Carnegie Mellon University's Computer Emergency Response Team (or CERT) has released a new fuzzing framework that will help identify and eliminate security vulnerabilities from different kinds of software. The fuzz testers are used by security researchers to find vulnerabilities by sending random input to an application. Fuzz testing has been popular among hackers, but with the release of this framework, CERT can push businesses to subject all software to fuzz testing.
Department of Homeland Security officials say 100 percent of passengers traveling in the U.S. and its territories are now being checked against terrorist watchlists through the Transportation Security Administration's Secure Flight program - a major step in fulfilling a key 9/11 Commission recommendation. Secure Flight enables TSA to screen passengers directly against government watchlists using passenger's names, their date of birth, and gender before a boarding pass is issued. In addition to facilitating secure travel for all passengers, the program helps prevent the misidentification of passengers who have names similar to individuals on government watchlists. Officials say 99 percent of passengers will be cleared by Secure Flight to print boarding passes at home by providing their date of birth, gender and name as it appears on the government ID they plan to use when traveling.

- _DATASET ENTRIES_
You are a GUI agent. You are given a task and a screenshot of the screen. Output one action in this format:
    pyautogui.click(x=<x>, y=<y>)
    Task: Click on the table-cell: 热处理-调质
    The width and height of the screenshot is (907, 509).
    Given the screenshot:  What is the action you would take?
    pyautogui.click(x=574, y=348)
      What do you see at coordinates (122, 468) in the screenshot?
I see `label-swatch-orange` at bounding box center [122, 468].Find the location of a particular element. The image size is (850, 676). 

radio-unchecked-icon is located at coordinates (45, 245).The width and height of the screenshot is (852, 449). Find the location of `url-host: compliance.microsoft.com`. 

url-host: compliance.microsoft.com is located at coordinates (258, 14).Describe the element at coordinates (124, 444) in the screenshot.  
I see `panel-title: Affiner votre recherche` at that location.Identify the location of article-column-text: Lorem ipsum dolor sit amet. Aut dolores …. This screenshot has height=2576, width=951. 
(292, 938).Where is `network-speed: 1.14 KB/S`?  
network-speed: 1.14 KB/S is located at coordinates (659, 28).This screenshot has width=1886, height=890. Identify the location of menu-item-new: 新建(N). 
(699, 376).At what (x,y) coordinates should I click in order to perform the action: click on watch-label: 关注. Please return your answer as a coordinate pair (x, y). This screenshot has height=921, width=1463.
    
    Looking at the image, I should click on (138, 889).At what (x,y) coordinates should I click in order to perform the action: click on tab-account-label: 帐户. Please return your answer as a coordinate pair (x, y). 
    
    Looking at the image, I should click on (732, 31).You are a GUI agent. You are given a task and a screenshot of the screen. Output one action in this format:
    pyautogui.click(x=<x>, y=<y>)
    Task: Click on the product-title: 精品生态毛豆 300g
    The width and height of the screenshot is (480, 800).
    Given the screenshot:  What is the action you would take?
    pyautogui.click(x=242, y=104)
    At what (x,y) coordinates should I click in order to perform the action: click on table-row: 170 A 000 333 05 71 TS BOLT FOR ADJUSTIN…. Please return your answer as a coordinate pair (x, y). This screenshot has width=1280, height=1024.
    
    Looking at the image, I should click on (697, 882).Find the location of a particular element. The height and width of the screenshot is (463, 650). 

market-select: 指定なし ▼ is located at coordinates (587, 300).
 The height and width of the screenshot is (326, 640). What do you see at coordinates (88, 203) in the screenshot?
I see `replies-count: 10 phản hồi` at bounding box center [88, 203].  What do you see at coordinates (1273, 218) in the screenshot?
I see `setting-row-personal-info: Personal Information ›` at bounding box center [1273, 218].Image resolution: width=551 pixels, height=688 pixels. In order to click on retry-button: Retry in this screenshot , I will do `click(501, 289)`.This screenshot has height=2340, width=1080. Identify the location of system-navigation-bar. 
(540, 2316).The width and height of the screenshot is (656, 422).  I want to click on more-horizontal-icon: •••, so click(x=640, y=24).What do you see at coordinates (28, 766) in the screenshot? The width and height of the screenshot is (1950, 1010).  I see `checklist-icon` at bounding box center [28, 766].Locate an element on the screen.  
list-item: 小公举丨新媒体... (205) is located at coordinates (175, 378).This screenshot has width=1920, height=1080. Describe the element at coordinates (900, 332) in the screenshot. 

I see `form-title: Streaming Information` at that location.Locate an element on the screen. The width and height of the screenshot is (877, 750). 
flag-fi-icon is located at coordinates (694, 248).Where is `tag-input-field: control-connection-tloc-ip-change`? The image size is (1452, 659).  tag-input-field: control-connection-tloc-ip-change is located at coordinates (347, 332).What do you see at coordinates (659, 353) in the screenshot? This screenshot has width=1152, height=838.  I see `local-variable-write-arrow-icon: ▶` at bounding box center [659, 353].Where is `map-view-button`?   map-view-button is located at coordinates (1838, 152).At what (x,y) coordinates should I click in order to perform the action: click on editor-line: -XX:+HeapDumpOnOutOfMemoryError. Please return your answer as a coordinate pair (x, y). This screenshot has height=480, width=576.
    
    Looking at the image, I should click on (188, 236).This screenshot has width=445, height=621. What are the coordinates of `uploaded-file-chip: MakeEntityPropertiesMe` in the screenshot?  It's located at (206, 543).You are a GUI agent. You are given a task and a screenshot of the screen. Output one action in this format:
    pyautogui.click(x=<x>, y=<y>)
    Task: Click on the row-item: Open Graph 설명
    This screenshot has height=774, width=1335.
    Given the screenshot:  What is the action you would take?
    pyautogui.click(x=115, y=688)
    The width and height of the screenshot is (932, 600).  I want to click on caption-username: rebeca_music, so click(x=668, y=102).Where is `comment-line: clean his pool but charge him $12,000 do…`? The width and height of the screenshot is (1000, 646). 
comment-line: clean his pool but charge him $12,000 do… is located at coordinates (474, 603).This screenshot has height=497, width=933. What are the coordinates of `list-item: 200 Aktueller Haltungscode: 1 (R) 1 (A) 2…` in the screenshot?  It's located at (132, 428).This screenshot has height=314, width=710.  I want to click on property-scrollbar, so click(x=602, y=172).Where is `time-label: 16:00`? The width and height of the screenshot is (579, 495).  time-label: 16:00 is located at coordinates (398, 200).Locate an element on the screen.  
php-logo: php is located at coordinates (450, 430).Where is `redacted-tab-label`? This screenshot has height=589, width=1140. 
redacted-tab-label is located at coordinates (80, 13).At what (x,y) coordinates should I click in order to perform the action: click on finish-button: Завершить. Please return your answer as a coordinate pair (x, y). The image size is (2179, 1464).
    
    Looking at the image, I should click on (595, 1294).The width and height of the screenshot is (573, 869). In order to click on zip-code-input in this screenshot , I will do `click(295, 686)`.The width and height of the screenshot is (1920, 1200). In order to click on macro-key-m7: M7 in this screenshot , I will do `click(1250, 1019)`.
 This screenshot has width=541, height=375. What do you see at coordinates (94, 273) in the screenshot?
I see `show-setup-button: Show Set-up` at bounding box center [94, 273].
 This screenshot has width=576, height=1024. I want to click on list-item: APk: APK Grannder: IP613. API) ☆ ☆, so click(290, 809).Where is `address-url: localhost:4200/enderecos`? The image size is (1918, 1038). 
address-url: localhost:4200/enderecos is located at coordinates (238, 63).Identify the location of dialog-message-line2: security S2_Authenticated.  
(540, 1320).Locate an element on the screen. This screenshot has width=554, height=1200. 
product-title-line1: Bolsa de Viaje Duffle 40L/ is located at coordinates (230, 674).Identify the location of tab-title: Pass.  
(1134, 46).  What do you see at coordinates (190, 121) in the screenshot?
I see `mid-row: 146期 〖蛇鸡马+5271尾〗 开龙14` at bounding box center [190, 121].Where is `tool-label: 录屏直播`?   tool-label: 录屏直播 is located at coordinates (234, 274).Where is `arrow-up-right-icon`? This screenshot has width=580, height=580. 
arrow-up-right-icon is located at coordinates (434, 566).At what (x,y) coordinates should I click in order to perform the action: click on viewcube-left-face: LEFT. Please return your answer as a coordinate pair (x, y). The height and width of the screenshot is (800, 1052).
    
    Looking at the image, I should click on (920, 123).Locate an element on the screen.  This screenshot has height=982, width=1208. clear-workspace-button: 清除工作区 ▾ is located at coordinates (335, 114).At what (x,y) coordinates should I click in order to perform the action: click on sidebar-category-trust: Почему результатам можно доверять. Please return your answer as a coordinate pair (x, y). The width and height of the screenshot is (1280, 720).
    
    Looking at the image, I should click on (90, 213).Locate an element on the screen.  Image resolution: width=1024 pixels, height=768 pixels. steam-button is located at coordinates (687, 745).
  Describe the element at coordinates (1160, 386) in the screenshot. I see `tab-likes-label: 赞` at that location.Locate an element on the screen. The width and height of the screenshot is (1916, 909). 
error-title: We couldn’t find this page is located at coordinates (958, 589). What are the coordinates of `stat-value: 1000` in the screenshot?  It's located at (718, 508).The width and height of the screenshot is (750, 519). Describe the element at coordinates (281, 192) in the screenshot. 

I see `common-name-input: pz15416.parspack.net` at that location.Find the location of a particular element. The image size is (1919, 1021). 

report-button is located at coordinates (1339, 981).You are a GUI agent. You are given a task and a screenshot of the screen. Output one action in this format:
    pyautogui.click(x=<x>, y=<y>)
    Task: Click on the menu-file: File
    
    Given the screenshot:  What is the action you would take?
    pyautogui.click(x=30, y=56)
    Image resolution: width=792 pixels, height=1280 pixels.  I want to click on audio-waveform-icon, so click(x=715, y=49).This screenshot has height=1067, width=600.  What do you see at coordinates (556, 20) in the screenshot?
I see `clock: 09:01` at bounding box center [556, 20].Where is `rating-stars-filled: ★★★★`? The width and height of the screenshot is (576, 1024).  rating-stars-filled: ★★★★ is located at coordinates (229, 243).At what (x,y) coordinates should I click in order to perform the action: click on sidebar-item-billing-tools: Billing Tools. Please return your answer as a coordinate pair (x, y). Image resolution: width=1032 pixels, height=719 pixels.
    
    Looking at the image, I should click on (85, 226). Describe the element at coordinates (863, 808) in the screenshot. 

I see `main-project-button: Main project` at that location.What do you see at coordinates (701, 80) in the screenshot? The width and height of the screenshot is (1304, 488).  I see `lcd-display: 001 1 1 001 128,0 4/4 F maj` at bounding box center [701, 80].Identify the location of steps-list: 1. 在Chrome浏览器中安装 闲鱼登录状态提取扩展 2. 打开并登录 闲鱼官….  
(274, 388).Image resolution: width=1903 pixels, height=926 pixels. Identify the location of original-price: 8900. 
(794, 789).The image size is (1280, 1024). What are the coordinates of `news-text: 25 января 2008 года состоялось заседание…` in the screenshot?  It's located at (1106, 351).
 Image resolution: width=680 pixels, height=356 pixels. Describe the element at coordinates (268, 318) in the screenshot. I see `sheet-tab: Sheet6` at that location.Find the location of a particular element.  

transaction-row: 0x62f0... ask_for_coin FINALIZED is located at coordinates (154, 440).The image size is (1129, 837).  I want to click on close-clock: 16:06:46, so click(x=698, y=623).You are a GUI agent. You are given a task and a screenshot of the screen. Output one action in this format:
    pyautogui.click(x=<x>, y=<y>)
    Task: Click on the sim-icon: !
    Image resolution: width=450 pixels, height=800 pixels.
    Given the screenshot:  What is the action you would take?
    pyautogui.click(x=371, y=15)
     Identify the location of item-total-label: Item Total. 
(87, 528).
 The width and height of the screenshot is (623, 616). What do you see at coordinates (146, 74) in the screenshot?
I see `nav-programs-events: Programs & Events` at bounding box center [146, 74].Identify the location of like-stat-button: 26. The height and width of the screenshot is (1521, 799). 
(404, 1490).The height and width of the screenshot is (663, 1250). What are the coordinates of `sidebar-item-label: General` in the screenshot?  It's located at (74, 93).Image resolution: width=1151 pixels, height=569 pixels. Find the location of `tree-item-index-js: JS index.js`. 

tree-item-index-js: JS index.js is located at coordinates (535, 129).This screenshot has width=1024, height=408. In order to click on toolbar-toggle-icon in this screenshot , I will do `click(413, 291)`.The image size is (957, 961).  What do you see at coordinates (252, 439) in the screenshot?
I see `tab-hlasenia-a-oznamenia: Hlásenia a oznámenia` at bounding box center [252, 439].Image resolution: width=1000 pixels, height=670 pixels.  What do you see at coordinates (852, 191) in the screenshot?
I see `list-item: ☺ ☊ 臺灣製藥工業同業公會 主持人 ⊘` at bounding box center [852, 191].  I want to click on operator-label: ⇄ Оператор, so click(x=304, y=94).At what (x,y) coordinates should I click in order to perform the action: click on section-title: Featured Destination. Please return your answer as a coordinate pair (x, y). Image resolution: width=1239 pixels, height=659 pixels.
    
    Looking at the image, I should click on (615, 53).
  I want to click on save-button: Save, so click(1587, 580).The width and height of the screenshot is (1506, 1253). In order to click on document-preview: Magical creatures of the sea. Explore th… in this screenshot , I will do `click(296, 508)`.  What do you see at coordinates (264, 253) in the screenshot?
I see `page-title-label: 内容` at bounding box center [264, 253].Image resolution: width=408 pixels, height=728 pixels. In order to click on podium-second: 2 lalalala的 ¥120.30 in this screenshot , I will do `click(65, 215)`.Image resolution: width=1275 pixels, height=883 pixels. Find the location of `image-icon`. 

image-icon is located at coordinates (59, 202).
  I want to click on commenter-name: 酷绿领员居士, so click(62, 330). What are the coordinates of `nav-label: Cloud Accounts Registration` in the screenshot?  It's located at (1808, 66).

- _WORK ITEM 1_
In the security passage, rewrite everything from "Carnegie Mellon University's" down to "to fuzz testing.", replacing "framework" with "toolkit".
- _WORK ITEM 2_
Answer these questions about the security passage:
(a) What do fuzz testers send to an application to find vulnerabilities?
(b) Which Transportation Security Administration program checks passengers against terrorist watchlists?
(c) What percentage of passengers will be cleared to print boarding passes at home?

- _EXERCISE RESULT 1_
Carnegie Mellon University's Computer Emergency Response Team (or CERT) has released a new fuzzing toolkit that will help identify and eliminate security vulnerabilities from different kinds of software. The fuzz testers are used by security researchers to find vulnerabilities by sending random input to an application. Fuzz testing has been popular among hackers, but with the release of this toolkit, CERT can push businesses to subject all software to fuzz testing.

- _EXERCISE RESULT 2_
(a) Random input.
(b) Secure Flight.
(c) 99 percent.